HDU 1572 Atlantis 線段樹掃描線（矩形面積合併）

HDU 1572 Atlantis

There are several ancient Greek texts that contain descriptions of the fabled island Atlantis. Some of these texts even include maps of parts of the island. But unfortunately, these maps describe different regions of Atlantis. Your friend Bill has to know the total area for which maps exist. You (unwisely) volunteered to write a program that calculates this quantity.

Input

The input consists of several test cases. Each test case starts with a line containing a single integer n (1 <= n <= 100) of available maps. The n following lines describe one map each. Each of these lines contains four numbers x1;y1;x2;y2 (0 <= x1 < x2 <= 100000;0 <= y1 < y2 <= 100000), not necessarily integers. The values (x1; y1) and (x2;y2) are the coordinates of the top-left resp. bottom-right corner of the mapped area.
The input file is terminated by a line containing a single 0. Don’t process it.

Output

For each test case, your program should output one section. The first line of each section must be “Test case #k”, where k is the number of the test case (starting with 1).

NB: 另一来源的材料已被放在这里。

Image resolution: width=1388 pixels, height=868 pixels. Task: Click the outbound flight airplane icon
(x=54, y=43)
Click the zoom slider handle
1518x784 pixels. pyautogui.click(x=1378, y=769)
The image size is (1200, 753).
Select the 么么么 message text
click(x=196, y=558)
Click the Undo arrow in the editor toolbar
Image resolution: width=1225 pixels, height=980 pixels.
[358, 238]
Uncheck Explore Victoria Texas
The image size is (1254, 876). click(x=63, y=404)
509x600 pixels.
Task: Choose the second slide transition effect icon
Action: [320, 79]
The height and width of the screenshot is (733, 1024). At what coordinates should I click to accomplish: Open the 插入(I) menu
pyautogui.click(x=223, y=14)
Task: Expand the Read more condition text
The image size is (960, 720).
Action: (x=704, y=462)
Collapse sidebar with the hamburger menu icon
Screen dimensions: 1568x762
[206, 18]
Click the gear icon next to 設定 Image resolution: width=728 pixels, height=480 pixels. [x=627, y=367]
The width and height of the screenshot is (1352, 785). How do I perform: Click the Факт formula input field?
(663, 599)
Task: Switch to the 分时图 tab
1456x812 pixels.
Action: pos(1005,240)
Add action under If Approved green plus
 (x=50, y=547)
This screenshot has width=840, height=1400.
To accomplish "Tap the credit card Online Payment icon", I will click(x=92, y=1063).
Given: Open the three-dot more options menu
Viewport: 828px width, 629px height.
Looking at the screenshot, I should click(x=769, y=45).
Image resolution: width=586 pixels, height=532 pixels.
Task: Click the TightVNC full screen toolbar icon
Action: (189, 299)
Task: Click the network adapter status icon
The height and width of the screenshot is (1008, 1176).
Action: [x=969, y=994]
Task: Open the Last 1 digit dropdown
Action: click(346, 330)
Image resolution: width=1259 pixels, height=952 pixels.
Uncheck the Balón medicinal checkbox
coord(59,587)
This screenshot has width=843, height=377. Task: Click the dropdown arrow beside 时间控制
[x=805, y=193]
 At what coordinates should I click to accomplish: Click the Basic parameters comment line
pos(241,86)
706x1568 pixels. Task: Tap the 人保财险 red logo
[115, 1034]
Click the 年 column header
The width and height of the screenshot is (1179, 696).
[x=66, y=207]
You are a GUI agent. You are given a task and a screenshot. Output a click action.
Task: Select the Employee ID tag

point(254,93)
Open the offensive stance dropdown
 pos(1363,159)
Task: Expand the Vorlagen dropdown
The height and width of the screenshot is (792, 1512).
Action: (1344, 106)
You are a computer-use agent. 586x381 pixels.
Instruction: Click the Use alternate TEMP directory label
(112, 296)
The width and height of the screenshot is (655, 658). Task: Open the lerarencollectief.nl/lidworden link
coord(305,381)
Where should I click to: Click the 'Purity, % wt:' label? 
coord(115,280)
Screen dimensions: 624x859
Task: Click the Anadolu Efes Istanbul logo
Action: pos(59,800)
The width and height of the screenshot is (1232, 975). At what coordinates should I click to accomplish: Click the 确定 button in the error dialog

The second one must be “Total explored area: a”, where a is the total explored area (i.e. the area of the union of all rectangles in this test case), printed exact to two digits to the right of the decimal point.
Output a blank line after each test case.

Sample Input

2
10 10 20 20
15 15 25 25.5
0

Sample Output

Test case #1
Total explored area: 180.00 

題意：

給定 n 個矩形的對角線座標，求他們所覆蓋的面積（會有重疊）

矩形面積合併

線段樹掃描線：（首先將 x端點離散化，方便計算 ）將一個矩形拆成兩條線（左右邊界的橫座標爲端點，兩個縱座標定位兩條線，上線標記-1，下線標記1），這些線按照 縱座標y 從小到大排序，然後去按順序遍歷每一條線，更新線段樹：線段樹記錄的是tree.l 到 tree.r區間覆蓋了多少次+1-1，將它們疊加到一起，tree,sum 記錄這個區間的長度

看圖吧，一眼明瞭

擼代碼：

#include<stdio.h>
#include<math.h>
#include<algorithm>
using namespace std;
struct line
{
    double x1,x2,y,l;
}p[55220];
struct Tree
{
    int l,r,ans;
    double sum;
}tree[51010];

bool comp(line a,line b)
{
    return a.y<b.y;
}
double x[55220];
void build(int l,int r,int root)
{
    tree[root].l=l;
    tree[root].r=r;
    tree[root].ans=0;
    tree[root].sum=0;
    if(l==r)
        return ;
    int mid = (l+r)>>1;
    build(l,mid,root<<1);
    build(mid+1,r,root<<1|1);
    return ;
}

void pushdown(int root)
{
    if(tree[root].ans!=0) tree[root].sum=x[tree[root].r+1]-x[tree[root].l];/**計算長度，而不是點*/
    else if(tree[root].l==tree[root].r) tree[root].sum=0;/**葉子結點,且覆蓋0次*/
    else tree[root].sum=tree[root<<1].sum+tree[root<<1|1].sum;/**非葉子結點，ans=0*/
    return ;
}
void update(int l,int r,int kk,int root)
{
    if(l<=tree[root].l&&r>=tree[root].r)
    {
        tree[root].ans+=kk;/**tree.l 到 tree.r區間覆蓋了+1或-1*/
        pushdown(root);/**更新sum值*/
        return ;
    }
    int mid=(tree[root].l+tree[root].r)>>1;
    if(l<=mid)update(l,r,kk,root<<1);
    if(mid<r)update(l,r,kk,root<<1|1);
    pushdown(root);
    return ;
}
int main()
{
    int n,t=1;
    while(~scanf("%d",&n)&&n)
    {
        double x1,y1,x2,y2;
        double ans=0;
        int m,k=0;
        for(int i=0;i<n;i++)
        {
            scanf("%lf%lf%lf%lf",&x1,&y1,&x2,&y2);
            p[k].x1=x1,p[k].x2=x2;
            p[k].y=y1;
            p[k].l=1;
            x[k++]=x1;

            p[k].x1=x1,p[k].x2=x2;
            p[k].y=y2;
            p[k].l=-1;
            x[k++]=x2;
        }
        sort(x,x+k);
        sort(p,p+k,comp);
        m=1;
        for(int i=1;i<k;i++)
        {
            if(x[i]!=x[i-1])
                x[m++]=x[i];
        }
        build(0,m-2,1);/*初始化，m個點 ，就有m-1個線段？*/
        ans=0;
        for(int i=0;i<k-1;i++)
        {
            int l=lower_bound(x,x+m,p[i].x1)-x;
            int r=lower_bound(x,x+m,p[i].x2)-x-1;/**離散化處理,線段而不是點*/
            if(l<=r)/*!!!不用應該也行*/
                update(l,r,p[i].l,1);
            ans+=tree[1].sum*(p[i+1].y-p[i].y);/*所求線的不重合的寬度*/
        }
        printf("Test case #%d\nTotal explored area: %.2f\n\n",t++,ans);

    }
    return 0;
}